| Task objective |
Find every line below that contains the string "pipe" and copy each one out. Case counts.

··· Available data

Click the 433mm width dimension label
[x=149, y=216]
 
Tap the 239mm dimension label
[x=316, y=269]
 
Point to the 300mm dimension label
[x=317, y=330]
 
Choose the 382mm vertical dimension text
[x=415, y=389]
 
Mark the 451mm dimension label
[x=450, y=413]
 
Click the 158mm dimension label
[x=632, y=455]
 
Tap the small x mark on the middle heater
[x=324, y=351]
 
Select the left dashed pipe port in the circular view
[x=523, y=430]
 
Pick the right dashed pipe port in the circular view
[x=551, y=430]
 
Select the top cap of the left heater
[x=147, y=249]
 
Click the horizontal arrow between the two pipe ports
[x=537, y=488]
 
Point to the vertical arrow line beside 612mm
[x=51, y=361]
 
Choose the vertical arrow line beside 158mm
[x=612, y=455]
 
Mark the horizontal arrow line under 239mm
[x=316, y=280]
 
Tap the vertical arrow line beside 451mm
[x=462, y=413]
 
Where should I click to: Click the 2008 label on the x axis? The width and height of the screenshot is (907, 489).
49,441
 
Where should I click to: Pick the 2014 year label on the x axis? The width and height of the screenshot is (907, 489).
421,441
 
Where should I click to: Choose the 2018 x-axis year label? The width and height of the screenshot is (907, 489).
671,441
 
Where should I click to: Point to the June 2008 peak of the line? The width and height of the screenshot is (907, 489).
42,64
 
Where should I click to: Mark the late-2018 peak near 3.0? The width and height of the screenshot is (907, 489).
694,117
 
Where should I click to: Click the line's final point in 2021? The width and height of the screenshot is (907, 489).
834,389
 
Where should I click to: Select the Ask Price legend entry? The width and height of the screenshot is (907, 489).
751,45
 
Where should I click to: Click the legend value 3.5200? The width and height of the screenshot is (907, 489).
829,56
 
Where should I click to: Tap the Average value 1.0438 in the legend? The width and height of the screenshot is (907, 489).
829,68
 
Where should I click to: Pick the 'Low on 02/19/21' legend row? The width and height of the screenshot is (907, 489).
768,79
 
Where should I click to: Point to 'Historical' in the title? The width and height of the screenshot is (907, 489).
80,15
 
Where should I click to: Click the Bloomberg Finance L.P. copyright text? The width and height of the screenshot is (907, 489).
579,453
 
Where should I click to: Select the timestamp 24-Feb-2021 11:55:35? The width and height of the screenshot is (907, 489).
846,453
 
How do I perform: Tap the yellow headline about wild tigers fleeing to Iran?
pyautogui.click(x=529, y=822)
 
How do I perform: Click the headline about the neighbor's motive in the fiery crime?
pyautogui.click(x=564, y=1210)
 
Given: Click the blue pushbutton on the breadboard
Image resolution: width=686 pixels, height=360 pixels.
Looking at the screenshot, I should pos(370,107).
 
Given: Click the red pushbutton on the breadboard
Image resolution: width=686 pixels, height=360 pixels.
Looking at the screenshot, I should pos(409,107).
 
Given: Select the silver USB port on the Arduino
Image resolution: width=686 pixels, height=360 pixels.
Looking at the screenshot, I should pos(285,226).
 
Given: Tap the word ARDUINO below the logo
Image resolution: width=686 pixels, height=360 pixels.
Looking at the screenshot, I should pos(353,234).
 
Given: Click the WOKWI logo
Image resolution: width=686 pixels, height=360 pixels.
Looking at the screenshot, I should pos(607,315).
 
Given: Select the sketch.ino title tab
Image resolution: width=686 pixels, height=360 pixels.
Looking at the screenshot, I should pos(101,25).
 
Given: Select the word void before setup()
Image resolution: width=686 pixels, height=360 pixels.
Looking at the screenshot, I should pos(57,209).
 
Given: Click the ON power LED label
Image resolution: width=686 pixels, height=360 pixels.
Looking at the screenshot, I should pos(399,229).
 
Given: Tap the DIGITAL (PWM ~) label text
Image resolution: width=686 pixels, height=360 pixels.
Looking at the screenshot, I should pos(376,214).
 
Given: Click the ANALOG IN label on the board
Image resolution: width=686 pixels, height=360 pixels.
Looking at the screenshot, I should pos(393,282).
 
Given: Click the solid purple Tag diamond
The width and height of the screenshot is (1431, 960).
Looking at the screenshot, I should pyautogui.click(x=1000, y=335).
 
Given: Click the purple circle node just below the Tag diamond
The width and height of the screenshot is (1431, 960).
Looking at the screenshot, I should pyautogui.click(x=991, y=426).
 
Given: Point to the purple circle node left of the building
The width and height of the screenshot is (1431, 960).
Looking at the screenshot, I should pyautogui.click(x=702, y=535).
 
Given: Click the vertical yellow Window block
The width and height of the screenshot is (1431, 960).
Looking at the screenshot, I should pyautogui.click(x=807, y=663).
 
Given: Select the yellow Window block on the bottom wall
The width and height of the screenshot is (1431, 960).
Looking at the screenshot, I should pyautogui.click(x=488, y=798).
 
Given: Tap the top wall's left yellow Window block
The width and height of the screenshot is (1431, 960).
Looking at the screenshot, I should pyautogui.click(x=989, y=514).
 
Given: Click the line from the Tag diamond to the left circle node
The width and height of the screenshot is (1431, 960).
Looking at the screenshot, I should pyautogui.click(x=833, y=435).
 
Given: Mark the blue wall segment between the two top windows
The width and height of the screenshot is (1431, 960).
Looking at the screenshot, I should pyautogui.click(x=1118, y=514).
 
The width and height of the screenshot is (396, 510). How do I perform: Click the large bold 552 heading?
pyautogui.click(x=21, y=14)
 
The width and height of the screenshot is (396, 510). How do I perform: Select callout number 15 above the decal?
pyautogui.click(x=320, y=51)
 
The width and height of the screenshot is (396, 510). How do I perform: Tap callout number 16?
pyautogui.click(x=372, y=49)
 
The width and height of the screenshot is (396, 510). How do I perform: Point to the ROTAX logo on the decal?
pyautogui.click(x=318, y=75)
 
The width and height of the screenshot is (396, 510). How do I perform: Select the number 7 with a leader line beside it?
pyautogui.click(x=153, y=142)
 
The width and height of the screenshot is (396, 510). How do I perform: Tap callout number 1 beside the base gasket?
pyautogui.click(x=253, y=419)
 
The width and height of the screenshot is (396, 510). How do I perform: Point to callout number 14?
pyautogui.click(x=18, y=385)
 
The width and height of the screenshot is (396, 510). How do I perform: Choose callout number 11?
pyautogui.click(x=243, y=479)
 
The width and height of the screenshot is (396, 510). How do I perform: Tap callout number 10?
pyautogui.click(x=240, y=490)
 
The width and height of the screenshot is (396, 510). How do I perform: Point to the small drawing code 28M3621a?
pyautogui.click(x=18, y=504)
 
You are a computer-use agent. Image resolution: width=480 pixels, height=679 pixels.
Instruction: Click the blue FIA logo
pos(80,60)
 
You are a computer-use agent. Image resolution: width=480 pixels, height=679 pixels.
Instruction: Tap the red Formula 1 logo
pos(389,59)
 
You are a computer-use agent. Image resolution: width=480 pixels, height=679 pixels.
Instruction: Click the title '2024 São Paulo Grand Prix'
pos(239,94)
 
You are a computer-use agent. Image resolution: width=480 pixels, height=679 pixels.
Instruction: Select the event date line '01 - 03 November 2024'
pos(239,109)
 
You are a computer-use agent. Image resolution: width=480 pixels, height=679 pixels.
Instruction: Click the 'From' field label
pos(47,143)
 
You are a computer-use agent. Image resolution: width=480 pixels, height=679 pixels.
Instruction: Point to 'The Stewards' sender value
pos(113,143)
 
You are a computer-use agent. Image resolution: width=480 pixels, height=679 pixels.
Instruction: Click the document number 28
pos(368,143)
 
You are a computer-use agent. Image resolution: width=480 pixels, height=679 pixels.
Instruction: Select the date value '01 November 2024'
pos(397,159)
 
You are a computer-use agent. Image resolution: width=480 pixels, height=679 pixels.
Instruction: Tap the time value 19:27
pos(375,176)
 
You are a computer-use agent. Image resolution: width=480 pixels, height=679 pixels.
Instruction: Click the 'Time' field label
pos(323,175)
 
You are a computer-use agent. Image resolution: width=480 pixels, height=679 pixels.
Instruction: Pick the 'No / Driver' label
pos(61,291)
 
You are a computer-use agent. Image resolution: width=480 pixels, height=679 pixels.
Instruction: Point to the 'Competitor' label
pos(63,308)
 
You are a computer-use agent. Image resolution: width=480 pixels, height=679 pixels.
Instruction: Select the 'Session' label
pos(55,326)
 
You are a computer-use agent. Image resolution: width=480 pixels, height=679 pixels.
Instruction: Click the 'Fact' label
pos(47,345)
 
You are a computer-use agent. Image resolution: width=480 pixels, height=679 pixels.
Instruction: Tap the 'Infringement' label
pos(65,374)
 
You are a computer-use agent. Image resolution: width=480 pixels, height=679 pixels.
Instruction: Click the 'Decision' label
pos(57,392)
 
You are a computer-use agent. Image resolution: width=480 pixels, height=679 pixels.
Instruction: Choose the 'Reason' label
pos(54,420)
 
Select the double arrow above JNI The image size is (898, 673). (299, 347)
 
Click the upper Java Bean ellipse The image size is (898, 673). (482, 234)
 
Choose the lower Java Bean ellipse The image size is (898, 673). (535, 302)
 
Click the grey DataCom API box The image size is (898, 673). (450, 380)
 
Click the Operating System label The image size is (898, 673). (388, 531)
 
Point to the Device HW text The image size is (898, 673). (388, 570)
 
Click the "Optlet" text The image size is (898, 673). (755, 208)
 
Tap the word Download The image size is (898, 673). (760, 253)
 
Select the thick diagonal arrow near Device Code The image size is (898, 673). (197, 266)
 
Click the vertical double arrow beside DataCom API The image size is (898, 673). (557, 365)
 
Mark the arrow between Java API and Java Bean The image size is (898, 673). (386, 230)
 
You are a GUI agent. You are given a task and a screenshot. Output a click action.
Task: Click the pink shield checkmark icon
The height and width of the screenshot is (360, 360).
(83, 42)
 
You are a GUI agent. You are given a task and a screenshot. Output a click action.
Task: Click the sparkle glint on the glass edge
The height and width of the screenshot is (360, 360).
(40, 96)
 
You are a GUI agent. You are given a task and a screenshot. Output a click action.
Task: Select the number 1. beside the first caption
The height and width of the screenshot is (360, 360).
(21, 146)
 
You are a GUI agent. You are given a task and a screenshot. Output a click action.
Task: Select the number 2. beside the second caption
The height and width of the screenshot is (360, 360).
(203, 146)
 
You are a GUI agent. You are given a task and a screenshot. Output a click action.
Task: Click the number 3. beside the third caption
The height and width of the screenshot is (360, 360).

······

| Result |
Select the left dashed pipe port in the circular view
Pick the right dashed pipe port in the circular view
Click the horizontal arrow between the two pipe ports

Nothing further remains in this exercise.